El director general de esta asociación, José María Bonmatí, sostiene
que el proyecto se presenta muy madurado, después de muchos años de
investigación, pero que en una primera etapa será complementario con el
código de barras. Para el director de Aecoc, lo más importante es que
102 países hayan decidido aunar esfuerzos para mejorar la cadena de
suministro. Aecoc ya ha invertido un total de 16 millones de euros para
la adquisición de la patente y la comercialización del servicio, que
combina radiofrecuencia e Internet. Según Bonmatí, no se puede hacer un
cálculo de los costes del nuevo sistema ni de las inversiones que han
hecho las grandes multinacionales para desarrollarlo. En todo caso, será
un problema de coste-beneficio el que marque el calendario de su
implantación. Los fabricantes serán los que tengan que implantar este
nuevo chip en sus productos, al igual que tendrán que hacer los
distribuidores que cuentan con marcas propias.
Los expertos de Estados Unidos consideran que el nuevo sistema se
podrá extender de forma universal y en toda su totalidad en un periodo
de siete años. En el país norteamericano van muy por delante. De
momento, Wall Mart ya ha exigido a sus principales 100 proveedores la
introducción en forma de prueba a partir de enero de 2005. La
multinacional Gillette ya ha realizado un pedido de 500 millones del
nuevo chip.
En España, algunas grandes empresas de distribución ya han puesto en
marcha experimentos piloto en algunos de sus centros de forma muy
discreta.
El principal problema radica en el efecto que tendrá en el empleo, al
igual que la implantación del código de barras supuso un recorte y
reconversión de las plantillas.
Nicolás Mata Prado, responsable de Comercio de CC OO de Madrid,
considera que la reconversión en el comercio será importante. "Hay que
darse cuenta de que el modelo de lectura de productos será muy novedoso,
porque, en lugar de pasar cada producto por un lector de código de
barras con la ayuda de la cajera, con pasar el carrito repleto de
productos por un arco se da toda la información de todos y cada uno de
los productos". Tanto en este sindicato como en UGT se mantienen atentos
para que la mejora del sistema de identificación de productos no se
lleve por delante a una buena parte de las plantillas.

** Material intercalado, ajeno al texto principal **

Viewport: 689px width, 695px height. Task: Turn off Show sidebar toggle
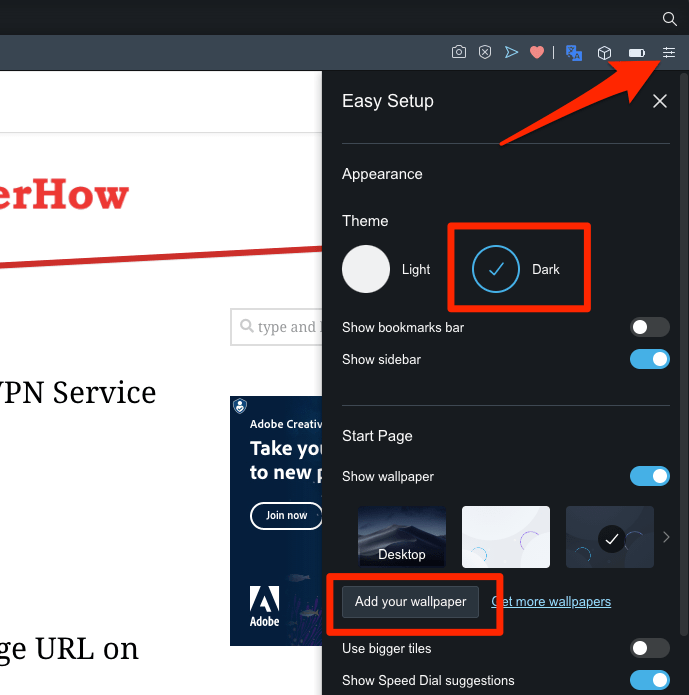(649, 359)
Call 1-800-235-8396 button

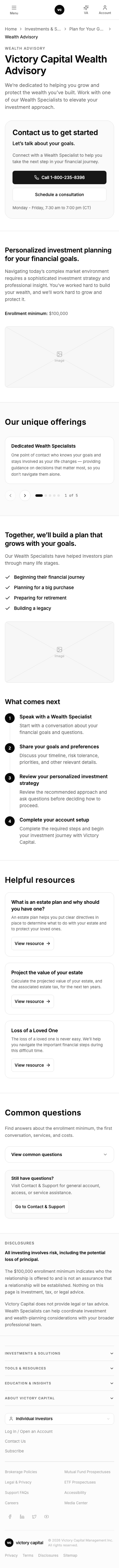[x=59, y=177]
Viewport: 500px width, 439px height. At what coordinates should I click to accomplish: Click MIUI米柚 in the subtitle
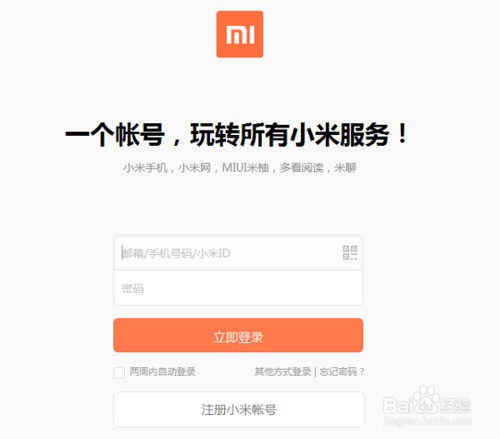click(x=245, y=168)
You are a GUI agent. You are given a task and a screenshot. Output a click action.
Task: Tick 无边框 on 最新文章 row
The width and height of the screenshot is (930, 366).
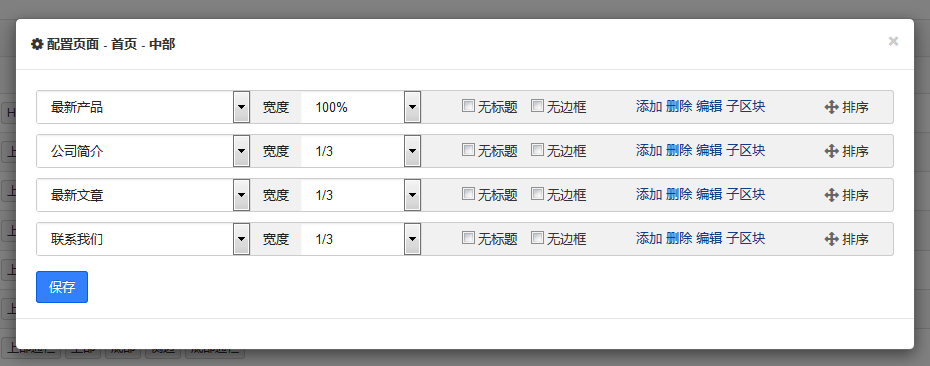pos(537,194)
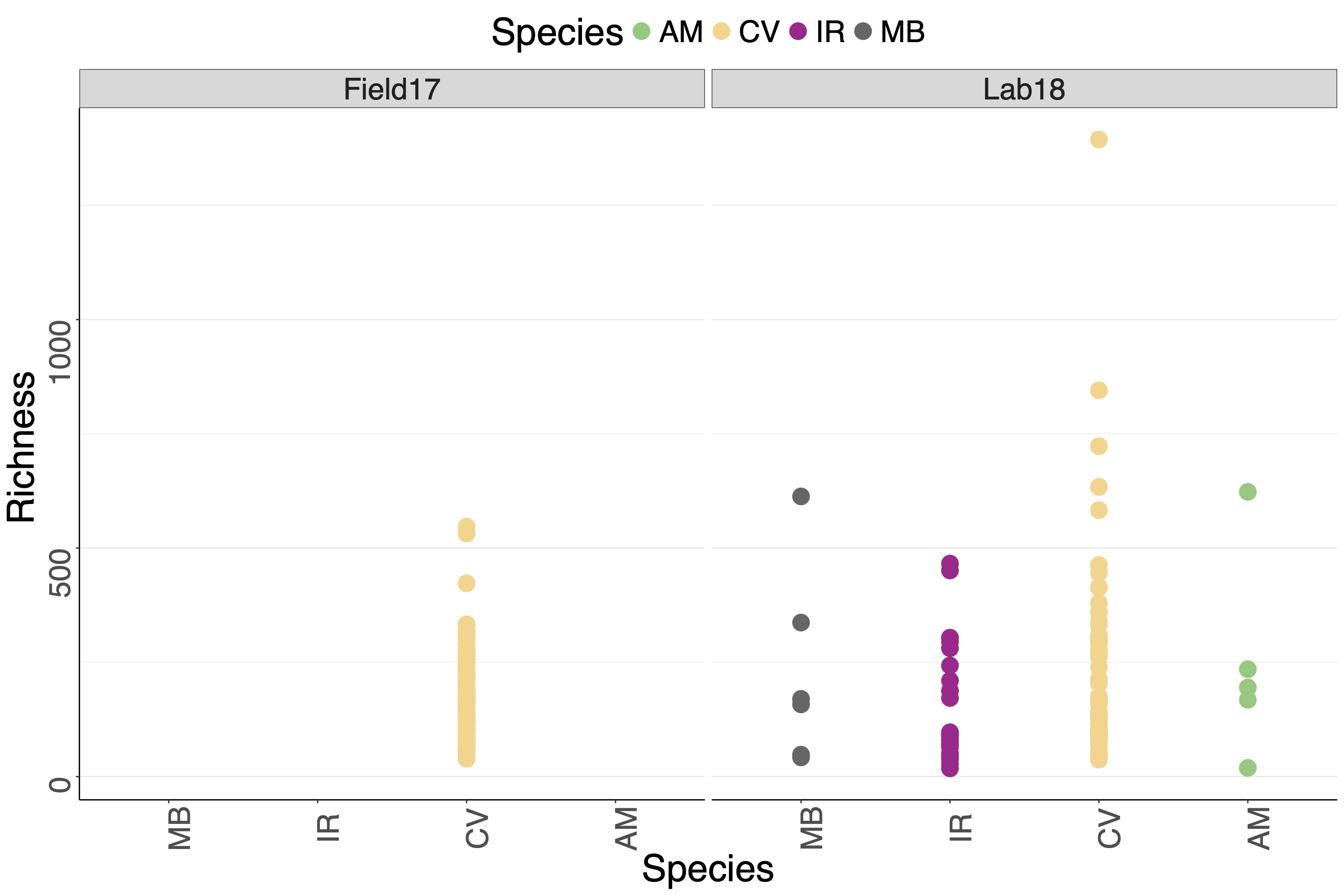Click the Species x-axis title at bottom
Image resolution: width=1344 pixels, height=896 pixels.
(x=707, y=869)

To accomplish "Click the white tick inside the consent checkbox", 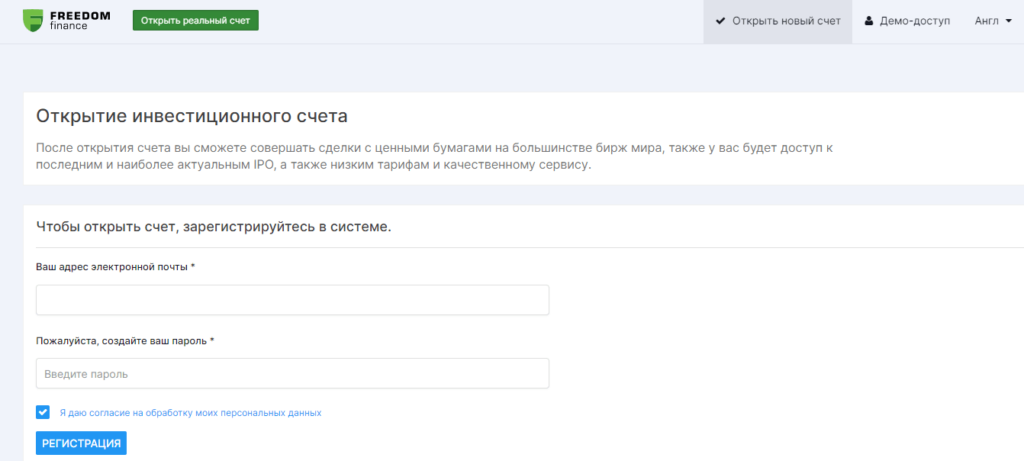I will pos(42,412).
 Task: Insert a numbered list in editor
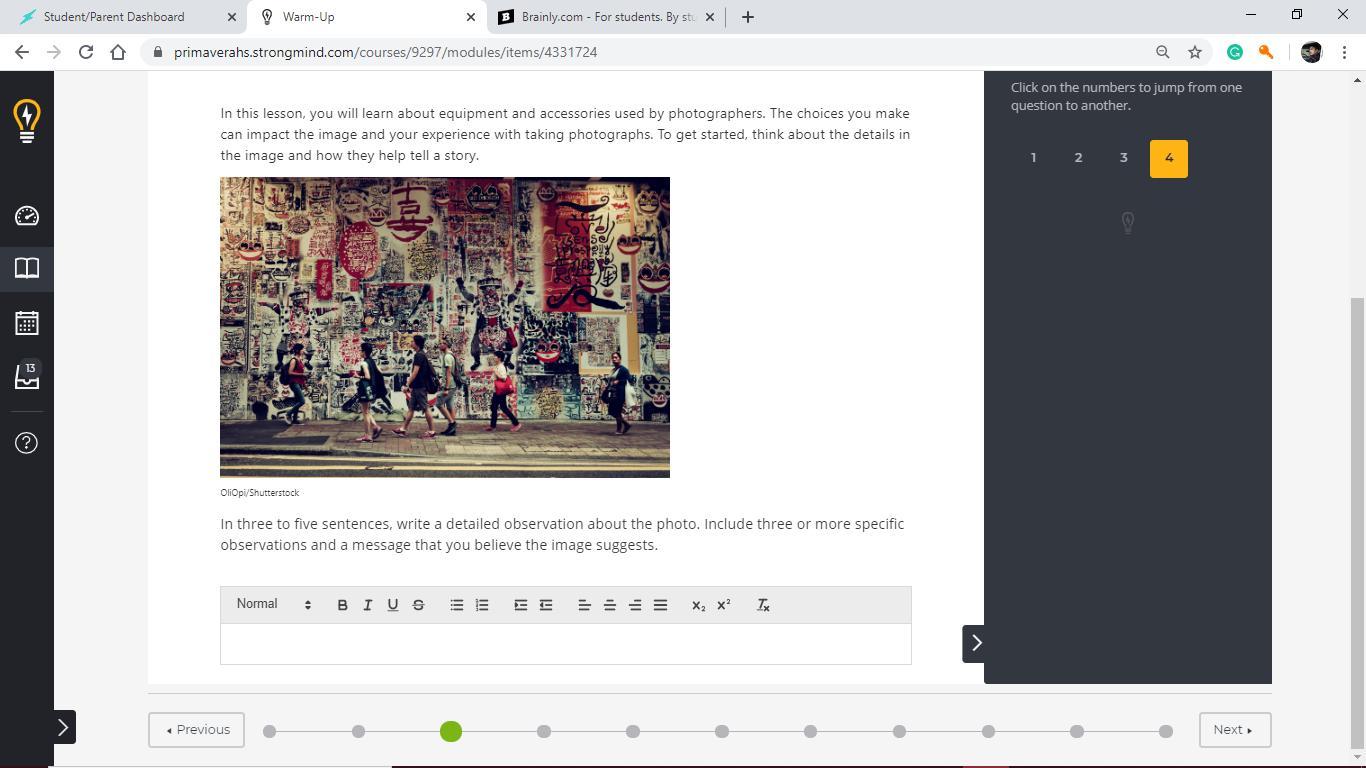pyautogui.click(x=482, y=605)
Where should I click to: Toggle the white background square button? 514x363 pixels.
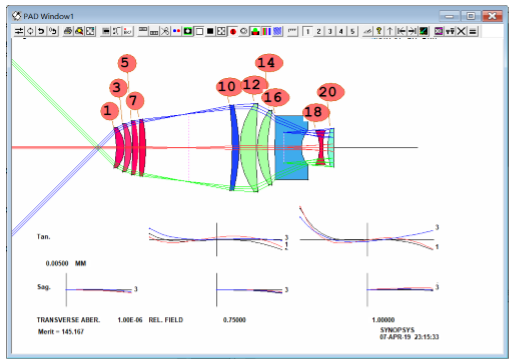pos(199,31)
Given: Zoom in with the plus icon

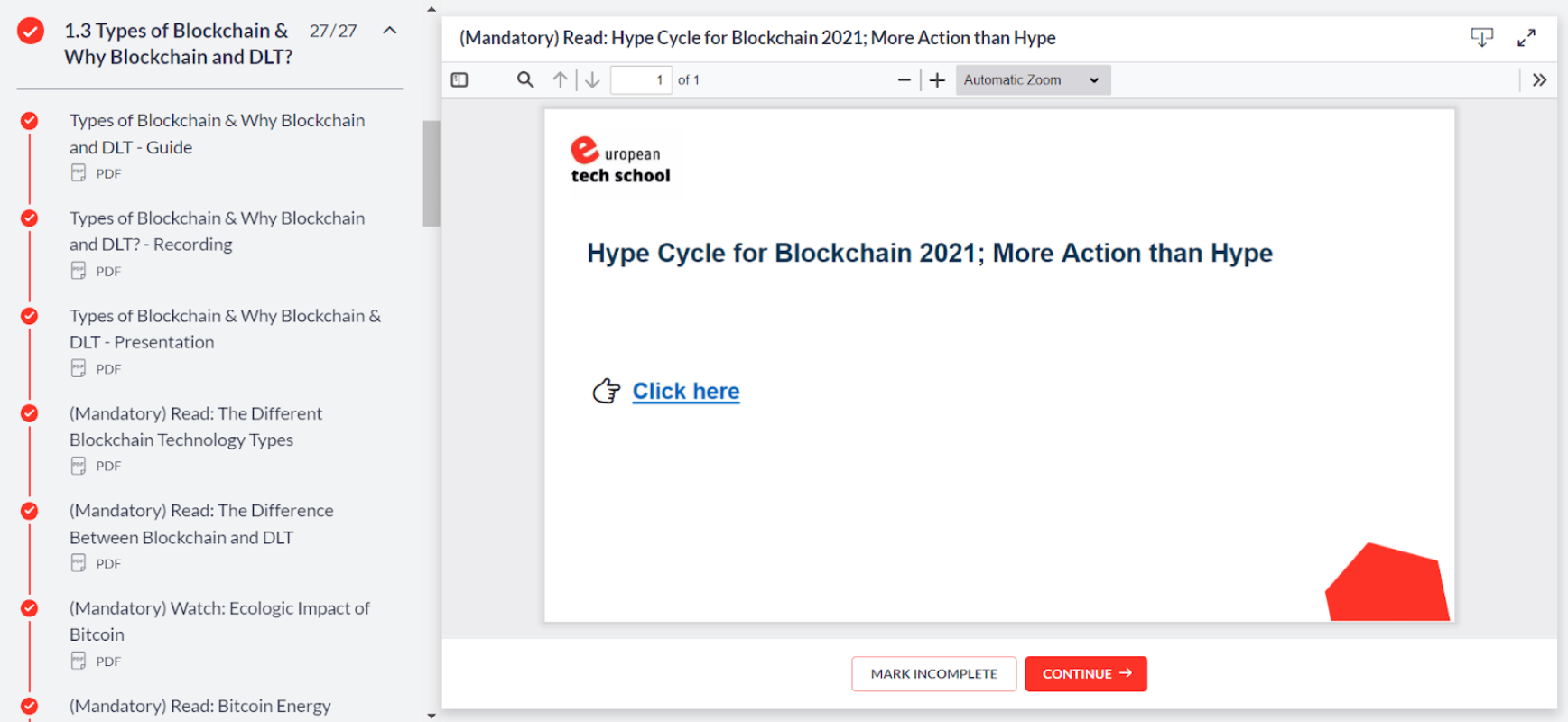Looking at the screenshot, I should pos(937,80).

Para Mata, las grandes empresas tienen la suficiente capacidad para
hacer grandes inversiones en un nuevo sistema que permita ahorrar
costes. "La experiencia que yo tuve en el centro de distribución en el
que trabajaba cuando se introdujo el código de barras es que, de los 700
empleados que éramos, se quedó la plantilla en 400. Creo que esta
revolución que se avecina tendrá una repercusión mayor". Para este
sindicato, no se puede, de momento, más que estar atentos y vigilar.
Para Miguel Ángel Lopera, director general de Ean Internacional, la
organización que gestiona a nivel internacional el código de barras y en
la que está Aecoc, el único inconveniente que tiene el nuevo sistema es
el precio. El coste de cada chip ronda los 20 centavos de dólar,
y no será rentable, según sus promotores, hasta que no baje a un
centavo. Aecoc recuerda asimismo que la distribución española perdió
1.800 millones de euros por los hurtos y las pérdidas el pasado año.